Ramallah: Palestinian leaders on Tuesday called for prayers at mosques across the Middle East this week to protest plans by President-elect Donald Trump to move the US embassy in Israel to occupied Jerusalem.

There have been warnings that moving the US embassy to the occupied city and recognising it as Israel’s capital could inflame tensions in the Middle East and possibly sink what remains of peace efforts.

Mohammad Shtayyeh, a senior Palestinian official and Fatah central committee member who was speaking on behalf of the Palestinian leadership, said doing so would mean an “end to the two-state solution”.

He said the Palestinian leadership had been informed by diplomatic contacts that Trump could call for the move in his inauguration speech on January 20.

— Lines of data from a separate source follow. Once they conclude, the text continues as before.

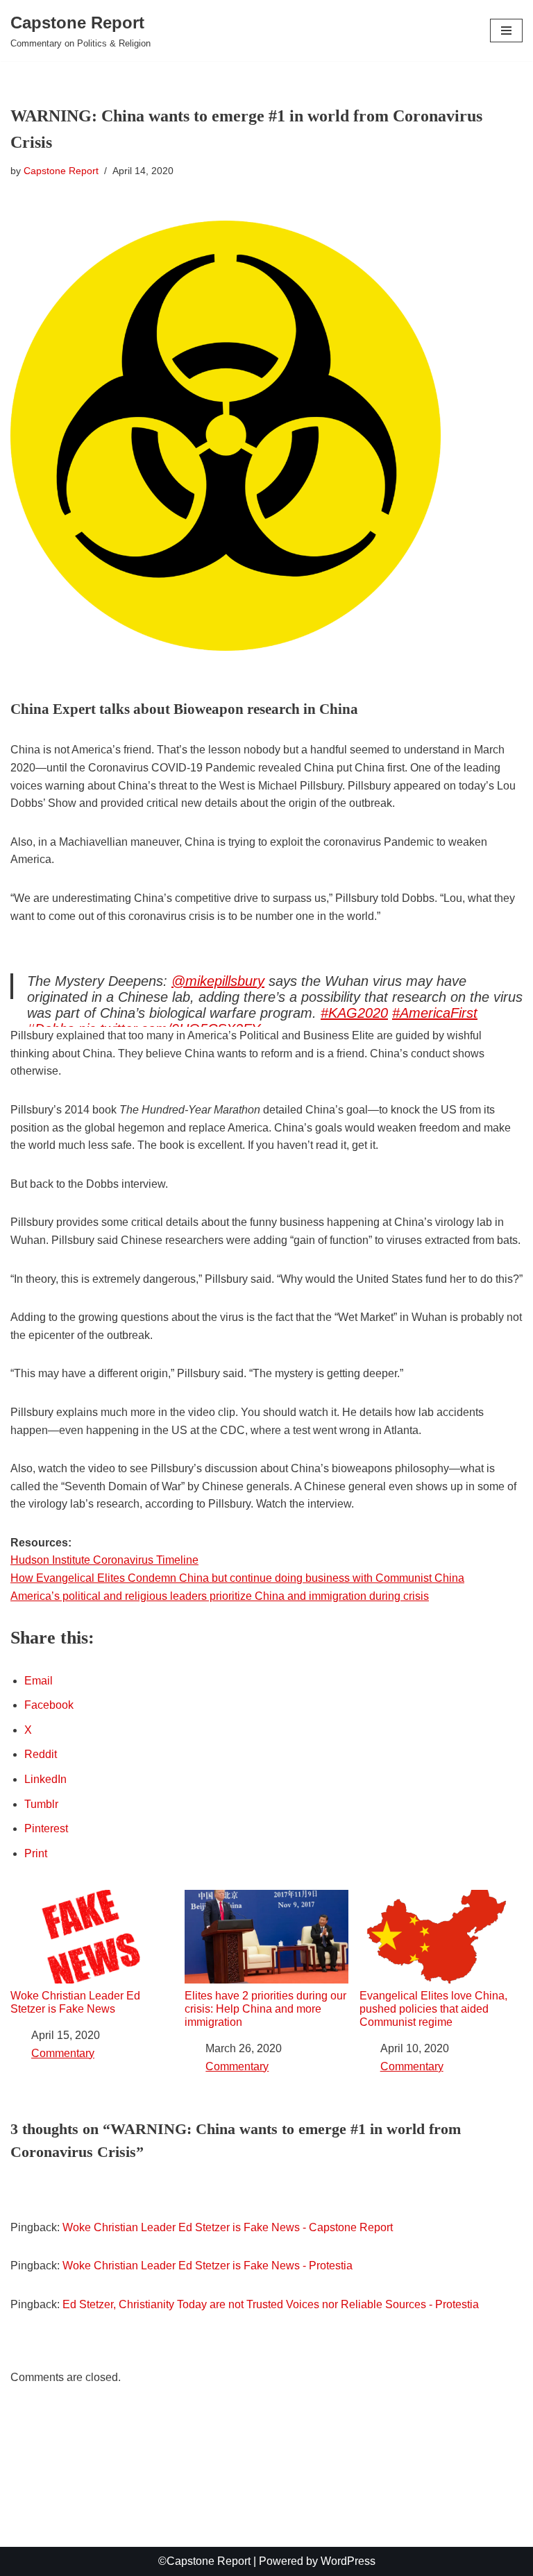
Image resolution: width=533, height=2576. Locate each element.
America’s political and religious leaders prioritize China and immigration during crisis (219, 1596)
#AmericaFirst (434, 1013)
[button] (506, 30)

Palestinian leaders are considering whether to withdraw their recognition of Israel if the move goes through, he said.

They have added the issue to the agenda of a meeting of foreign ministers from the Organisation of Islamic Cooperation on January 19 in Malaysia, he added.

Shtayyeh called for prayers at mosques throughout the Middle East on Friday as well as for churches to ring bells in protest on Sunday.

“I think and we all think that moving the embassy to [occupied] Jerusalem is a dangerous step that will have dangerous consequences for the political track for our people and for our future aspirations and for the Muslim, Arab, Christian countries and people all over the world,” said Shtayyeh.

“We are not inciting violence. Ringing a church bell ... is not a violent act. Calling for a prayer is not a violent act,” he told journalists in the West Bank city of Ramallah.

Palestinian president Mahmoud Abbas has written to Trump urging him not to move the embassy.

The Palestinians regard Israeli-annexed East Jerusalem as the capital of their future state, while Israel proclaims the entire city as its “capital”.

The city’s status is one of the thorniest issues of the decades-long Israeli-Palestinian conflict.

Israel occupied the West Bank and East Jerusalem in 1967. It later annexed East Jerusalem in a move never recognised by the international community.

A UN Security Council resolution passed on December 23 called for a stop to Israeli colony building in Palestinian territory.

In a rare move, the United States did not use its veto and abstained, enabling the adoption of the first UN resolution since 1979 to condemn Israel over its colony policy.

Trump has signalled he will pursue far more favourable policy toward Israel and called for US President Barack Obama’s administration to veto the resolution.

France is to hold an international conference on January 15 including some 70 nations aimed at helping restart long-stalled Israeli-Palestinian peace efforts.

Israel has rejected it and called for direct talks, while the Palestinians have welcomed the gathering.

The conference will take place without the Israelis and Palestinians, although Abbas is to meet French President Francois Hollande on January 16 to be briefed on the proceedings, according to Shtayyeh.

Shtayyeh said he hoped the conference would put a multilateral peace process in motion.

But he added “all indications are negative” when it comes to Trump, citing his rejection of the UN resolution and some of his appointments.

Trump has nominated David Friedman, a supporter of Israeli colony expansion in the West Bank, as his ambassador to the Israeli regime.

Also on Tuesday, Israeli Defence Minister Avigdor Lieberman accused Abbas of having given “direct instructions” to imams for incitement inside mosques.

He appeared to make reference to a truck-ramming attack on Sunday by a Palestinian in occupied Jerusalem that killed four soldiers.

“Everything we have seen in recent days is on the direct instructions of [Abbas] to the imams for incitement in the mosques,” Lieberman said while visiting an Israeli military base in the West Bank.

“This, to my regret, has a direct effect on the ground.”

Many analysts say Palestinian frustration with the Israeli occupation and colony building in the West Bank, comatose peace efforts and their own fractured leadership have helped feed the unrest.